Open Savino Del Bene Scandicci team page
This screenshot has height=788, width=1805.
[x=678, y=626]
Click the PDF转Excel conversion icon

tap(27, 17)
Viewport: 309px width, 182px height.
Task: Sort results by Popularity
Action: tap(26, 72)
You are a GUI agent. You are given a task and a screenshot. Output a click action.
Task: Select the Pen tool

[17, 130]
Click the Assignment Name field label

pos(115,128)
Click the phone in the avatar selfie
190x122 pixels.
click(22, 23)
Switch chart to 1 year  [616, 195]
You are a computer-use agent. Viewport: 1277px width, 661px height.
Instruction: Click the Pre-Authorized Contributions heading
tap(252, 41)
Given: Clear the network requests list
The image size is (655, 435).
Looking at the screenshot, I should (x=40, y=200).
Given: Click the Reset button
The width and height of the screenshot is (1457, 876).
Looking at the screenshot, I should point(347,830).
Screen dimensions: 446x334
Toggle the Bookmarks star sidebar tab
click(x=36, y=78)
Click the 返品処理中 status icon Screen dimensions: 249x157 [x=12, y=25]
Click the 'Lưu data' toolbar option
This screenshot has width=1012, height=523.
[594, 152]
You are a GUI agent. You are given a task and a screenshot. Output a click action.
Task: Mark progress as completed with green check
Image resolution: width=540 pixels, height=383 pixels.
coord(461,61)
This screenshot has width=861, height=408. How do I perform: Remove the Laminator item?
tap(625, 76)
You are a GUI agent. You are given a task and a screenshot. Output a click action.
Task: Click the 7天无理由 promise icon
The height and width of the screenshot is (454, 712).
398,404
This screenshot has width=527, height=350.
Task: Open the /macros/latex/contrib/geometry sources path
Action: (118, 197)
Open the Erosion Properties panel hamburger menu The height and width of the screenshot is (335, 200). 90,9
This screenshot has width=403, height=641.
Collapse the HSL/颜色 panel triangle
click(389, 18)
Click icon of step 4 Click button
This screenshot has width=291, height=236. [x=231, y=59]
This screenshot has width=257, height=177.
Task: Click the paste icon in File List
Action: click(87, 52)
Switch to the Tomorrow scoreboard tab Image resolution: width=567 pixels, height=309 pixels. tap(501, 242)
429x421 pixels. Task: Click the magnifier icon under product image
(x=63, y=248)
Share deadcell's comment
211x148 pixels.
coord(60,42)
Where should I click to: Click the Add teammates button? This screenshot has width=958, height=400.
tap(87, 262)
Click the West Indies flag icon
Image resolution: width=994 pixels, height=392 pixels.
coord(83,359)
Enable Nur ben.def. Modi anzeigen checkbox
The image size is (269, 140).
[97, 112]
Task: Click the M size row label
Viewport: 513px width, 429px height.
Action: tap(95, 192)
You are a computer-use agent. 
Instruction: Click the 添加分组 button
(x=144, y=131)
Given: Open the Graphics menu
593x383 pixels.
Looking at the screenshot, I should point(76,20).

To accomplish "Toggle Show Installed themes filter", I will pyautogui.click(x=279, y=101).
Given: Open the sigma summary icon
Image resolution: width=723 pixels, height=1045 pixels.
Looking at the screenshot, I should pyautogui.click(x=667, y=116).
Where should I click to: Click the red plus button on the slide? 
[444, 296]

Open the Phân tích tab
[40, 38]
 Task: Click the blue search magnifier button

* What this task involves
Each line in the listing above that contains "Switch" should be copied.

* Expected answer
Switch chart to 1 year  [616, 195]
Switch to the Tomorrow scoreboard tab Image resolution: width=567 pixels, height=309 pixels. tap(501, 242)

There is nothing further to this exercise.